> [Trecho selecionado]
###

No caso do crédito rural, de 1967 a 1976, o Norte e o Centro-Oeste receberam
quatro vezes mais recursos do que em anos anteriores.
Apesar desses efeitos iniciais, a modernização contribuiu para a reprodução
de aspectos socioeconômicos e produtivos contraditórios no campo e junto à
sua população, como a má distribuição de renda, a subocupação, as jornadas de
trabalho excessivas, o êxodo rural, a “imobilidade” dos salários, a exacerbação
dos lucros agroindustriais, a apropriação da produção de alguma matéria-prima
pelos CAI ou mesmo a imposição do que produzir ao mercado. Este cenário se
repetiu em extensas áreas de terras apropriadas pelo grande capital “autoritário”
com a ajuda do Estado e junto a projetos de colonização, ocasionando em seguida
o “fechamento de fronteiras agrícolas” ao campesinato e outros, o uso da terra
como reserva de valor e para o acesso ao crédito, o recrudescimento de conflitos
fundiários, bem como limitações à reforma agrária, mas não a supressão toal de
mobilizações em prol dela.

###

> [Linhas a processar]
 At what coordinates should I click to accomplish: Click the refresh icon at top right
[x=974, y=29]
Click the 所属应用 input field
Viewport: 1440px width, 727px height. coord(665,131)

###

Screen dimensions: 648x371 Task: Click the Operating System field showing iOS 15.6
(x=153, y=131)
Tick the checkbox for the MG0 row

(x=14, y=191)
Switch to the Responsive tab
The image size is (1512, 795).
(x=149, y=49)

###

> [Tarefas]
1. No trecho sobre a modernização do campo, quanto mais recursos de crédito rural o Norte e o Centro-Oeste receberam de 1967 a 1976?
2. Transforme em lista numerada as linhas do primeiro bloco, da linha que contém "At what coordinates" até a linha que contém "Viewport: 1440px width, 727px", inclusive. Deixe de fora as linhas em branco.

> [Respostas por tarefa]
1. Quatro vezes mais recursos do que em anos anteriores.

2.
1.  At what coordinates should I click to accomplish: Click the refresh icon at top right
2. [x=974, y=29]
3. Click the 所属应用 input field
4. Viewport: 1440px width, 727px height. coord(665,131)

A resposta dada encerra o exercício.